Are you eligible for free COVID testing?
New guidance outlining free COVID-19 tests for specific groups, including care home residents and staff was published this week.
However, free testing for the general public ended from 1st April as part of the Living with COVID plan which last month set out the Government’s strategy to live with and manage the virus.
Under the plans set out, free symptomatic testing will be provided for:
- Patients in hospital, where a PCR test is required for their care and to provide access to treatments and to support ongoing clinical surveillance for new variants.
- People who are eligible for community COVID-19 treatments because they are at higher risk of getting seriously ill from COVID-19. People in this group will be contacted directly and sent lateral flow tests to keep at home for use if they have symptoms as well as being told how to reorder tests.

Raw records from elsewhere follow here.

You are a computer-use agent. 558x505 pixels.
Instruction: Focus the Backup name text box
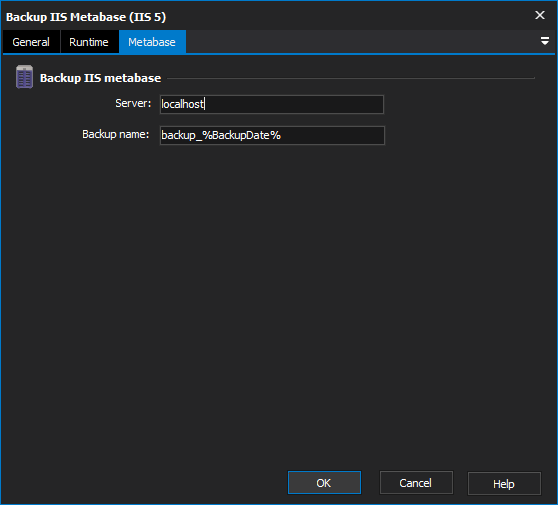click(272, 135)

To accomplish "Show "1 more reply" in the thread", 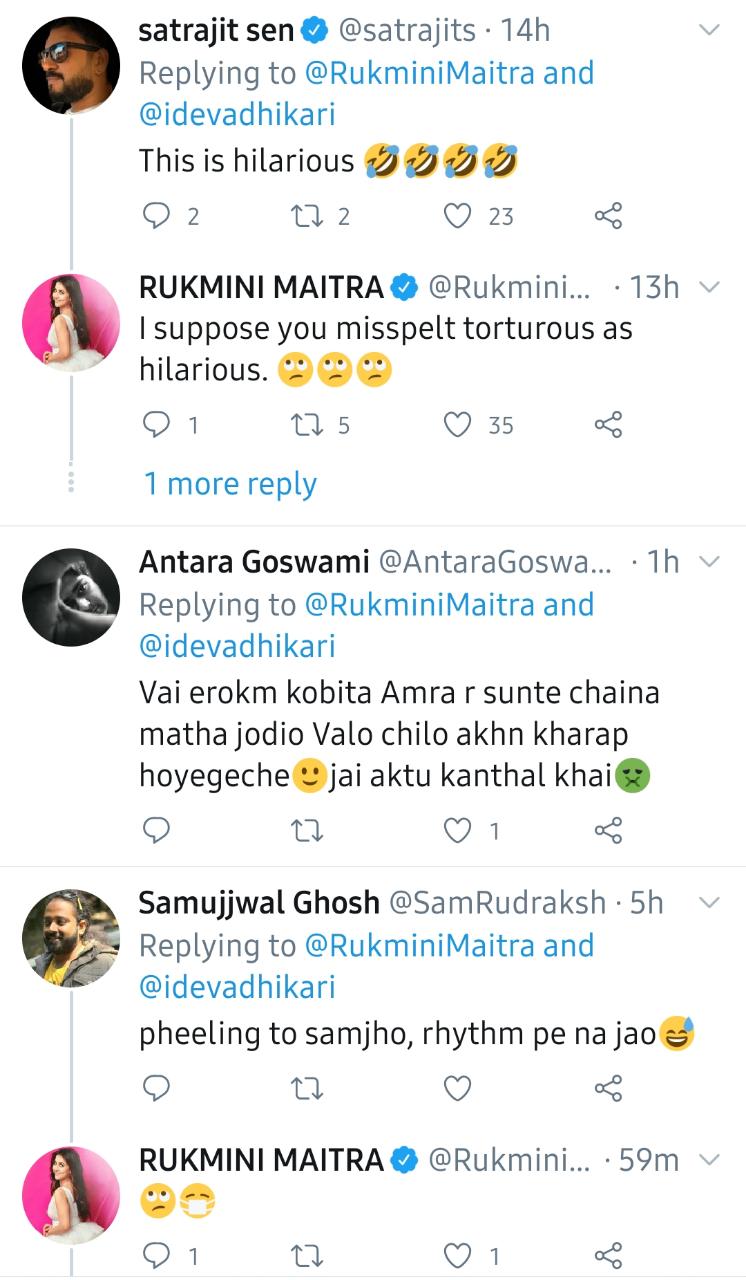I will click(x=230, y=484).
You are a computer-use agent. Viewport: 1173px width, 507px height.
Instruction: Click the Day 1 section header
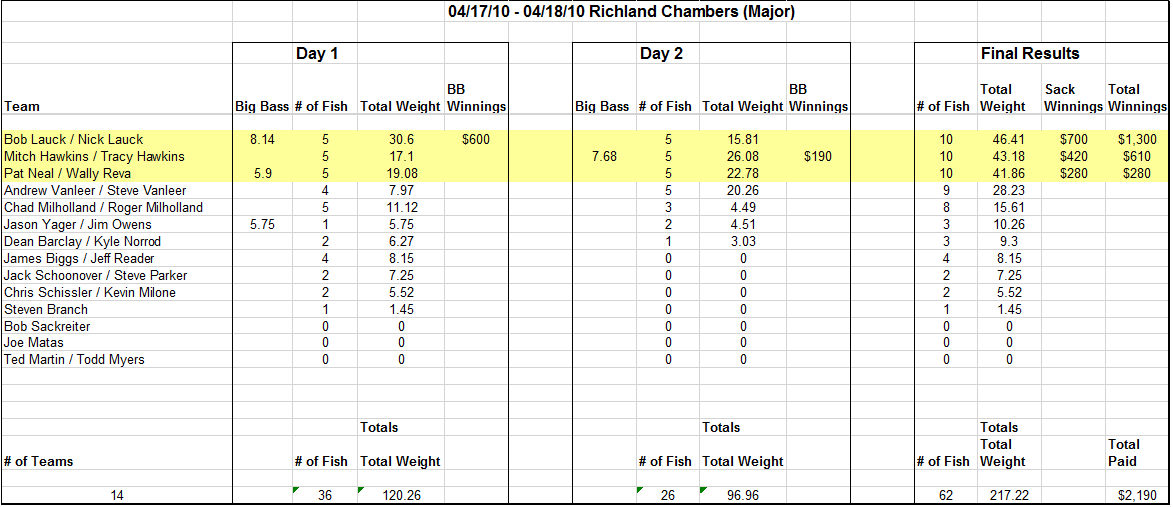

- People living or working in some high-risk settings. For example, staff in adult social care services such as homecare organisations and care homes, and residents in residential settings and extra care and supported living services, NHS workers and those working and living in hospices, and prisons and places of detention (including immigration removal centres), where infection needs to be identified quickly to minimise outbreaks. People will also be tested before being discharged from hospital into care homes and hospices.
- Asymptomatic lateral flow testing will continue from April in some high-risk settings where infection can spread rapidly while prevalence is high.
Most visitors to social care settings, and visitors to the NHS, prisons or places of detention will no longer be required to take a test.
Although COVID-19 infections and hospitalisations have risen in recent weeks, the Government said over 55% of those in hospital that have tested positive are not there with COVID-19 as their primary diagnosis.
The Government’s reasoning behind the change in guidance is that free universal testing has come at a significant cost to the taxpayer, with the testing, tracing and isolation budget costing over £15.7bn in 2021 to 2022 – something that the Government says was necessary due to the severe risk posed by COVID-19 when the population did not have a high level of protection.